Oggi è necessario che siano ricordati questi drammatici passaggi succedutisi nel processo di ricostruzione democratica della Repubblica. Un ricordo che deve servire non solo per ricordare colpe e/o responsabilità ma per dare finalmente atto alle classi lavoratrici del nostro Paese dei sacrifici imposti da una forza repressiva che – colte le occasioni fornite dalle proteste per le condizioni di miseria che agivano da propellente per la rivendicazione di migliori condizioni di vita – si muoveva per eliminare ogni capacità di protesta da parte dei sindacati e della sinistra.

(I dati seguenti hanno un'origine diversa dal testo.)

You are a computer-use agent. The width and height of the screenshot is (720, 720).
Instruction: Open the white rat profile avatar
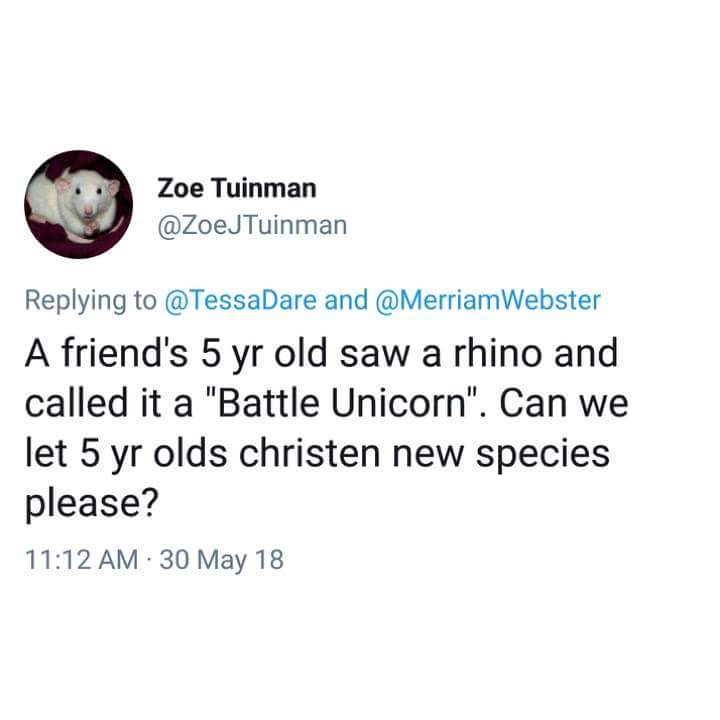click(x=79, y=204)
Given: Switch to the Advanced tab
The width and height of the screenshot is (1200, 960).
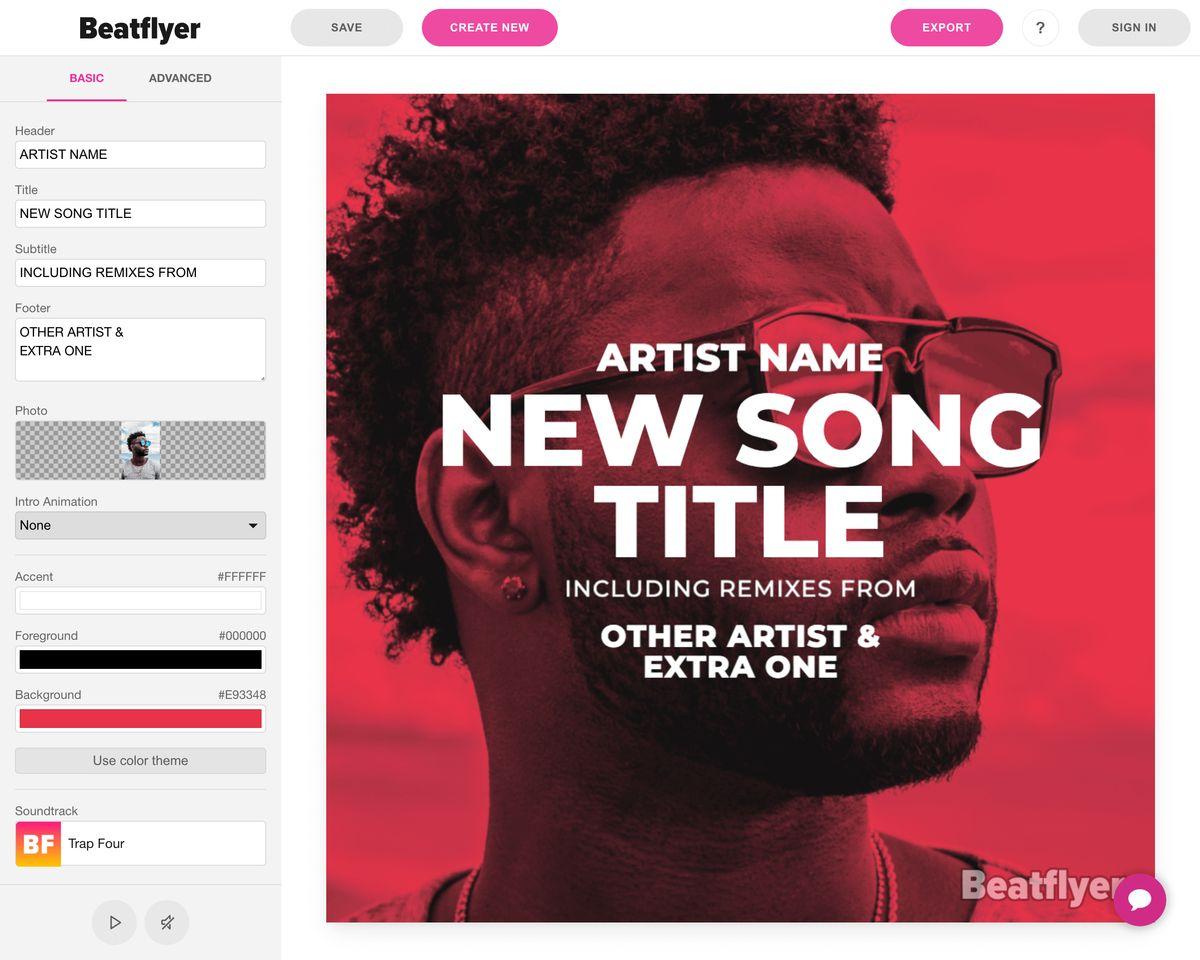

Si può ben affermare che la democrazia italiana, negli anni del centrismo, fosse una “democrazia dimezzata”.

Si tratta di un pezzo della nostra storia di cui non può essere tralasciata la memoria proprio nel momento in cui, oggi, si rivendica il ruolo avuto dall’applicazione della Costituzione Repubblicana come fattore di crescita sociale e democratica in un’Italia che solo apparentemente sembra lontana nel tempo.